→ **WHAT YOU WILL DO**:
From the line that contains "583x371 pixels." to the final line of the records below, print each line exactly and leave every picture out.

*** Opening EXTRACTED ENTRIES ***

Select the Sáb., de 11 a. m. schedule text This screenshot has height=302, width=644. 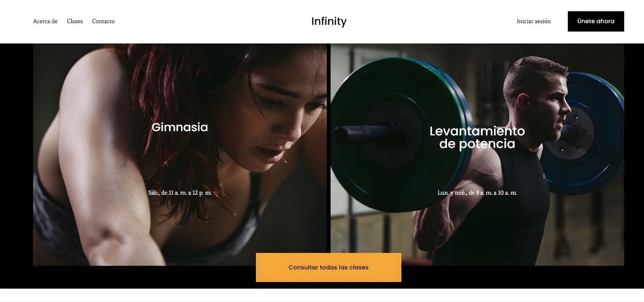tap(180, 193)
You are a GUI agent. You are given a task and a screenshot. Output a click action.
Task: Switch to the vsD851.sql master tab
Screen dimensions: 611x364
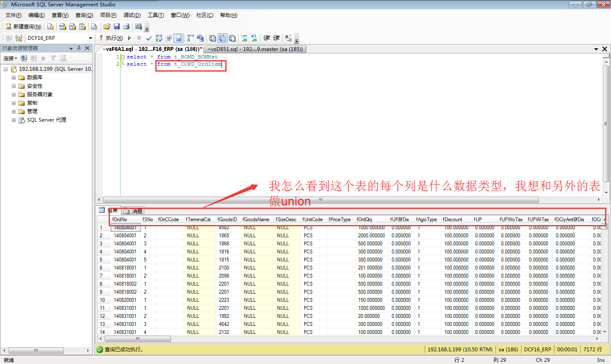[x=255, y=49]
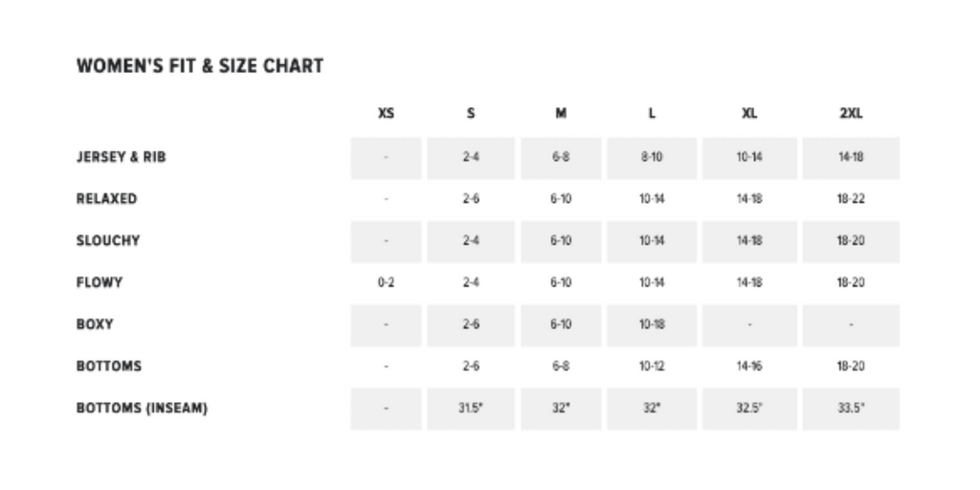The height and width of the screenshot is (490, 980).
Task: Click the XL size column header
Action: 749,113
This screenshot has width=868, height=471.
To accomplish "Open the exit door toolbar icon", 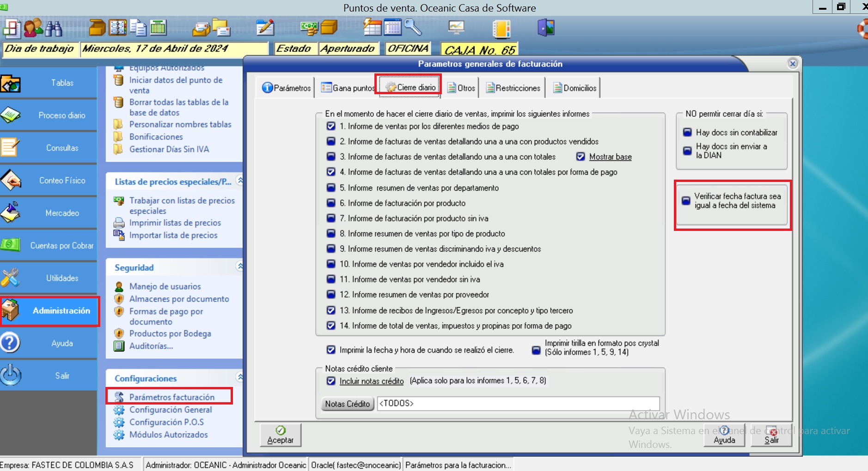I will tap(546, 28).
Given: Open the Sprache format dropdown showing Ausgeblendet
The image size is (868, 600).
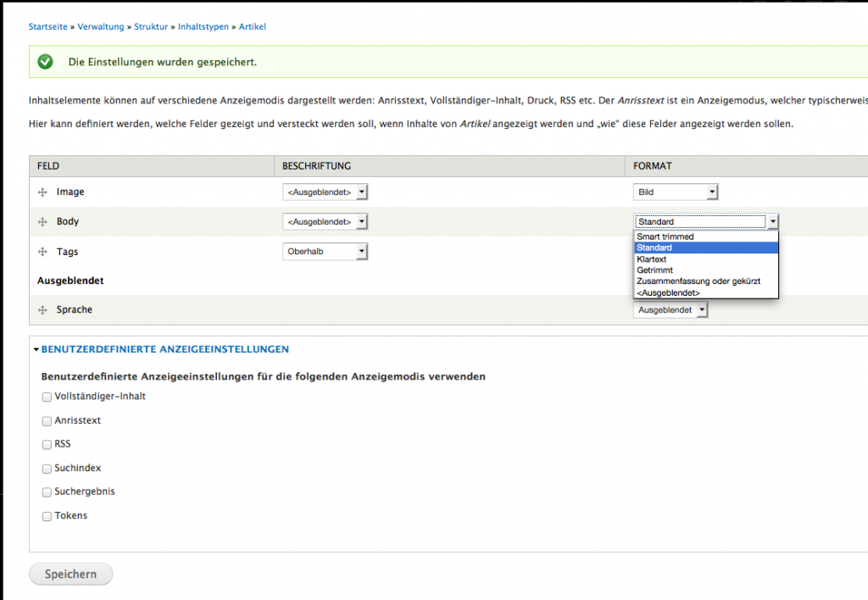Looking at the screenshot, I should pos(670,310).
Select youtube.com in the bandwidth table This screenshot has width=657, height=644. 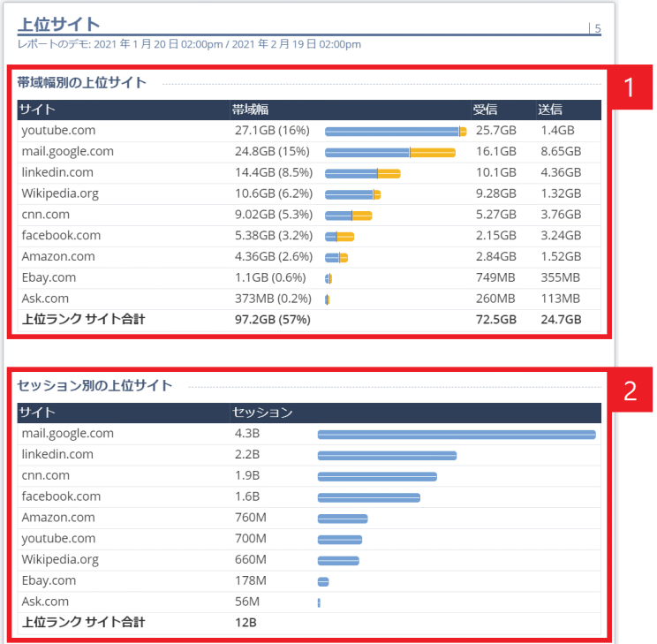click(58, 131)
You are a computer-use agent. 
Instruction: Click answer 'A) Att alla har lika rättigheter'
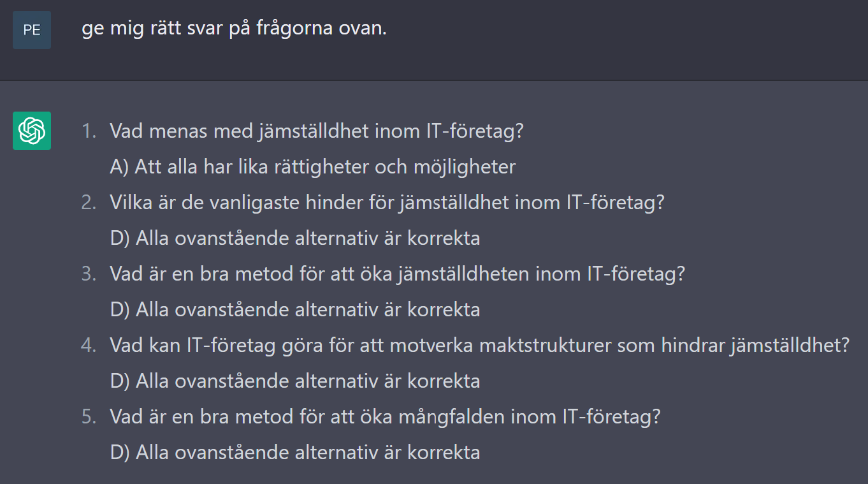pos(313,167)
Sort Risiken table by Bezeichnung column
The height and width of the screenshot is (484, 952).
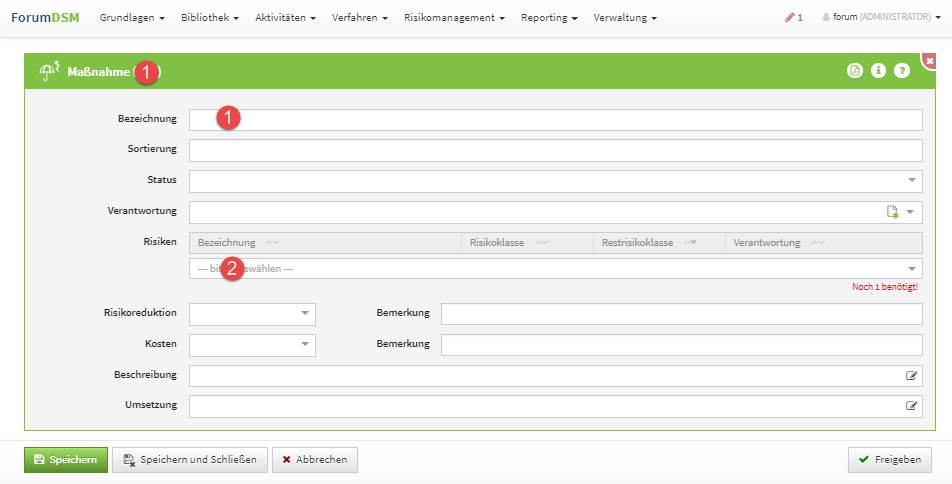click(x=238, y=243)
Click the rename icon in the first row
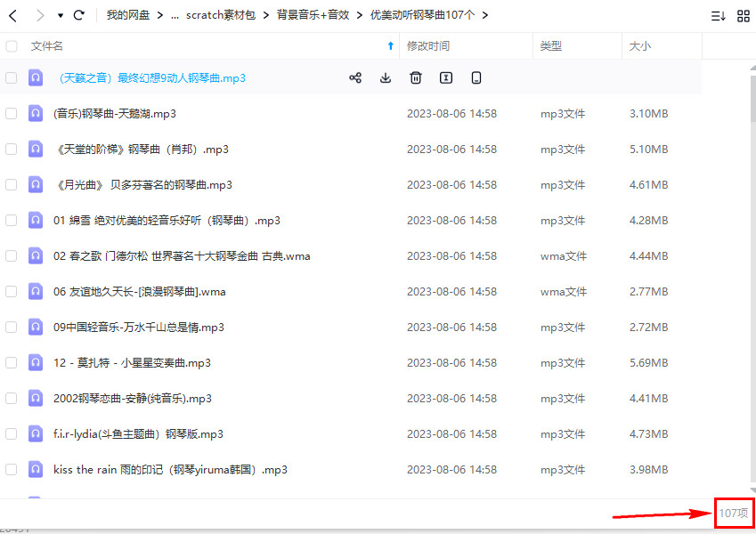The width and height of the screenshot is (756, 534). (x=446, y=78)
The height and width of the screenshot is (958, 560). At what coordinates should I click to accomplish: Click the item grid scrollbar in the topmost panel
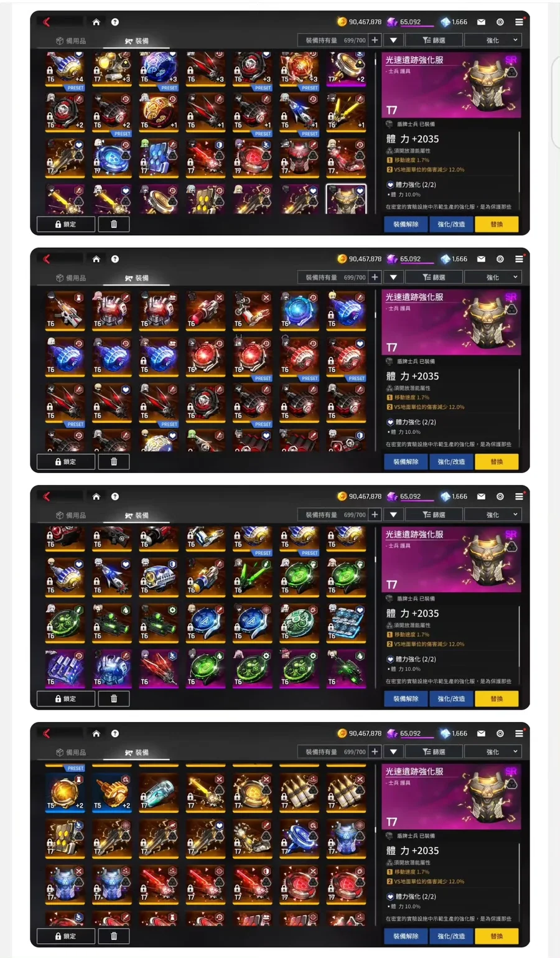[x=375, y=134]
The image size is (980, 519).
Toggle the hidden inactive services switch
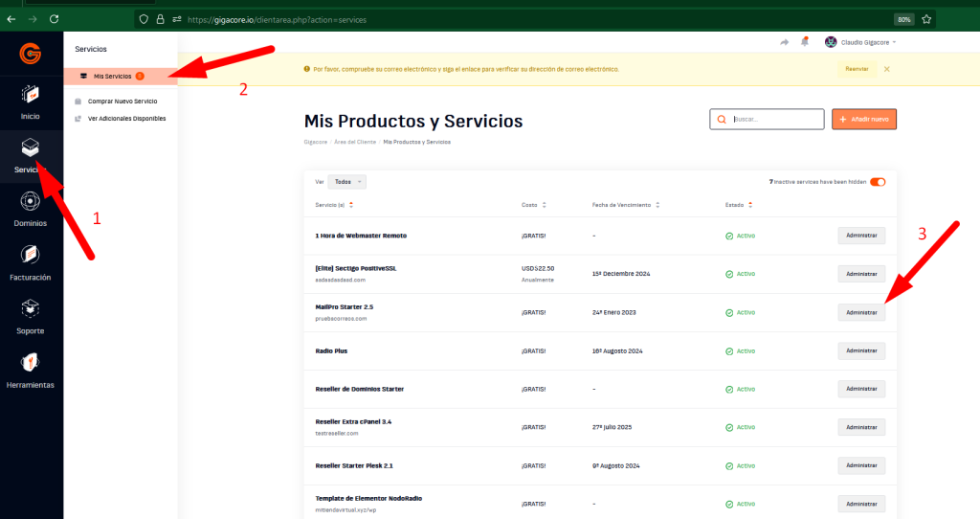pyautogui.click(x=878, y=181)
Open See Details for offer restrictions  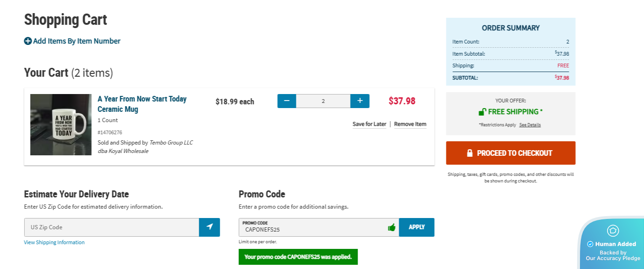pyautogui.click(x=530, y=125)
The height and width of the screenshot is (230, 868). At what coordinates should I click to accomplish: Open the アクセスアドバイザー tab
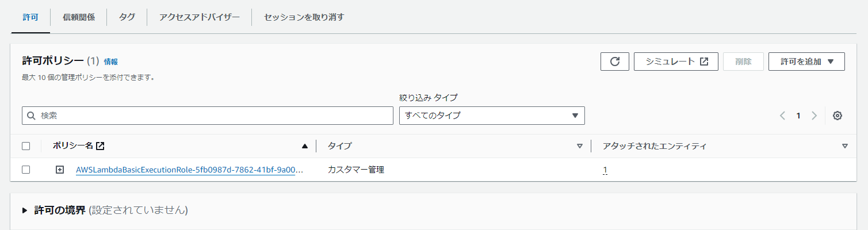200,17
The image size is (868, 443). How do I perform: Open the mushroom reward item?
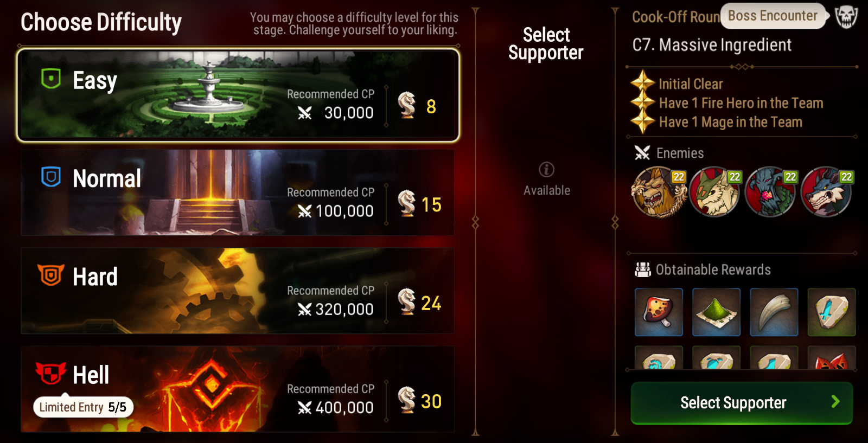pos(659,312)
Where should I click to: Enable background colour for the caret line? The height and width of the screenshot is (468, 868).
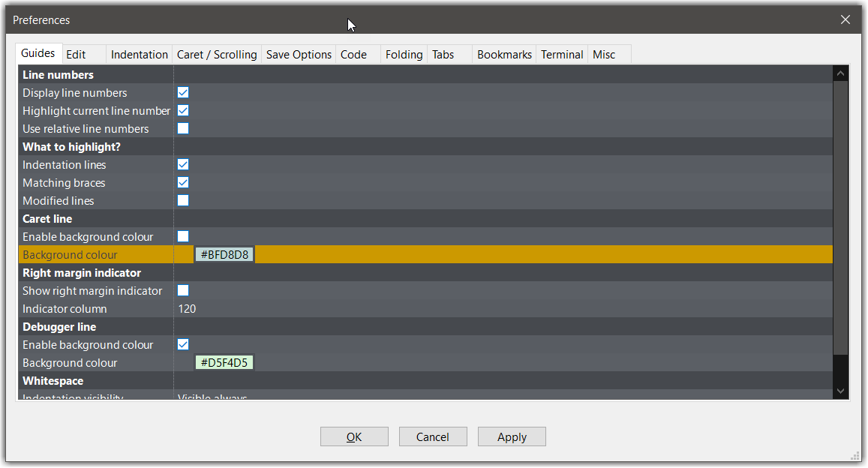click(x=183, y=236)
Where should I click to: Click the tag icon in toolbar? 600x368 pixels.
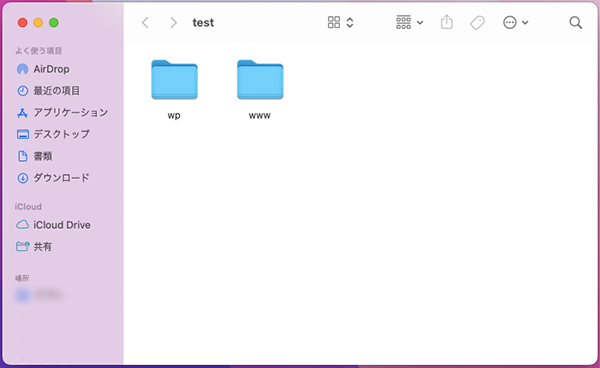[477, 23]
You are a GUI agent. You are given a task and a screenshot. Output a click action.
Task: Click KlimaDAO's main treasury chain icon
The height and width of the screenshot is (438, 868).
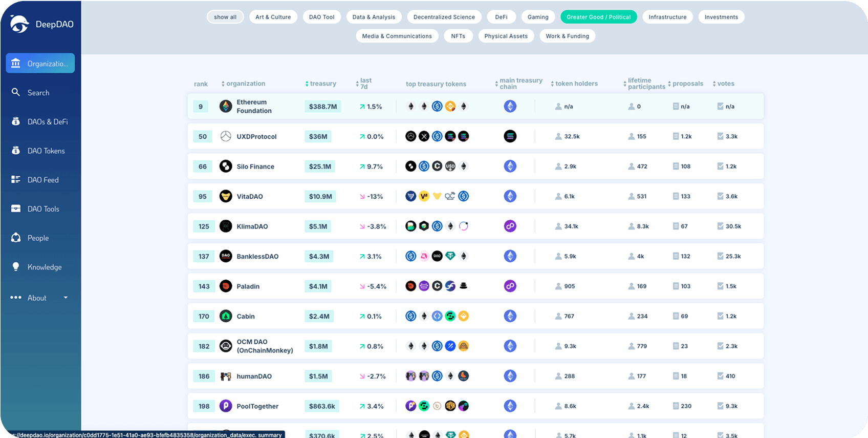510,226
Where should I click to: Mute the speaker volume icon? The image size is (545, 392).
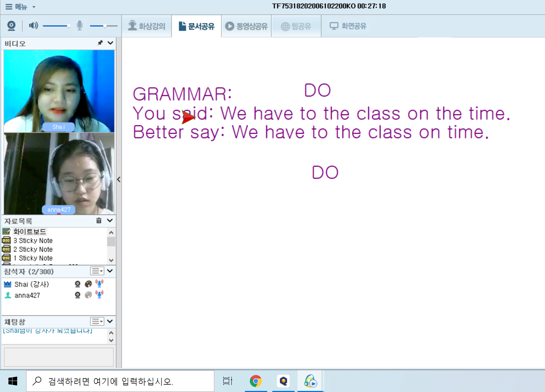[x=33, y=26]
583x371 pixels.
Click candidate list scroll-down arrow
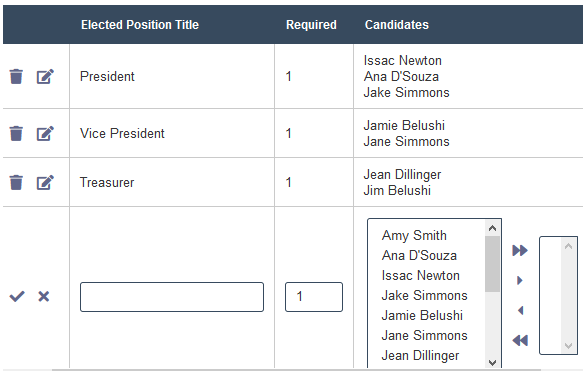point(493,362)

*** Closing EXTRACTED ENTRIES ***

→ **RESPONSE BOX**:
583x371 pixels.
Click candidate list scroll-down arrow
point(493,362)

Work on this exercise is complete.